Sunday, November 20, 2011

German Navy Christens New High-Tech Sub

BONN - The German Navy on Nov. 15 christened its most modern submarine at the Howaldtswerke-Deutsche Werft (HDW) shipyard in Kiel. The vessel includes improved communication, sensor and combat systems.
The U35 is an updated version of the Navy's four 212A-class submarines, which were put into service between 2005 and 2007. After having bought the four boats, the German military in 2006 placed an order with ThyssenKrupp Marine Systems subsidiary HDW for two additional vessels. While staying with the basic design, the U35 and U36 will benefit from recent experiences with the first batch of subs.
With an air-independent propulsion system that combines hydrogen fuel cells and diesel engines, they can remain submerged for weeks.
At about 56 meters, both boats are about 1.2 meters longer than the earlier version. The two submarines have a displacement of about 1,450 tons and are operated by a crew of 27 sailors.

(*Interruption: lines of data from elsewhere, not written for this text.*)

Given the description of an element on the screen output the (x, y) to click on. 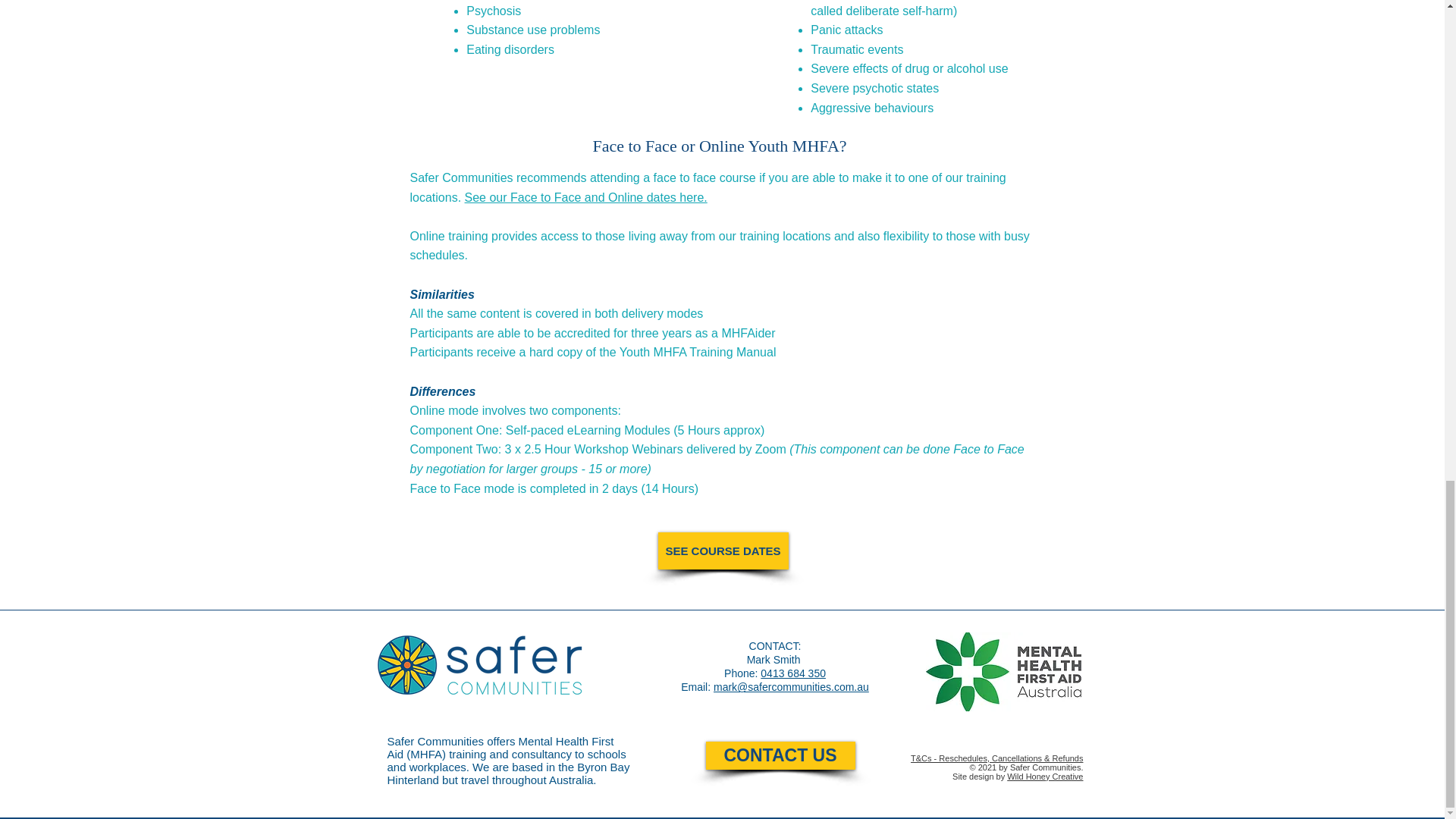
0413 684 350 (792, 673)
SEE COURSE DATES (723, 550)
CONTACT US (779, 755)
See our Face to Face and Online dates here. (585, 196)
Given the description of an element on the screen output the (x, y) to click on. 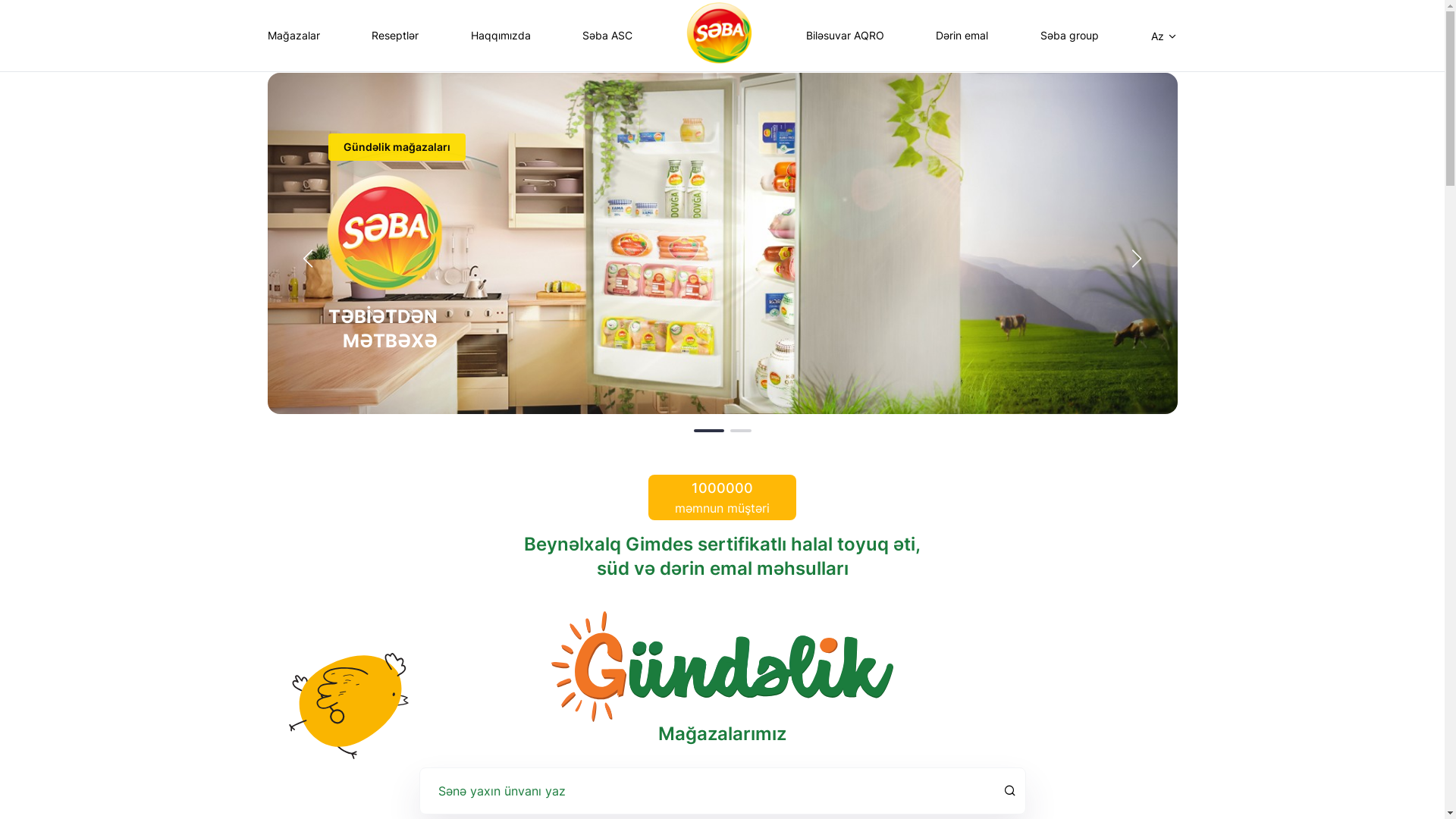
Az Element type: text (1164, 35)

The two new submarines feature a communications system suitable for network-centric warfare, as well as an integrated German sonar, command and weapon control system. The Callisto B submarine communication system, with its towable transmitter buoy, allows each boat to communicate while remaining deeply submerged.
The flank antenna array will be substituted with a superficial lateral antenna. One periscope will be replaced by the Carl Zeiss Optronics OMS 100 Optronic non-hull penetrating mast system. It can be remotely controlled via a multifunctional combat system console.
The mast system offers various automatic functions such as sector scan or quick look-round. The sensor unit consists of a third-generation thermal camera and a high-definition TV camera, and it can be refitted with a laser rangefinder.
The improved boats also feature a special diver lock-out system integrated into the sail to deploy special forces.
U35 is expected to be officially put into service in the summer of 2013. Until then, systems checks and sea trials will be conducted. U 36 is scheduled to be put into service in the winter of 2013.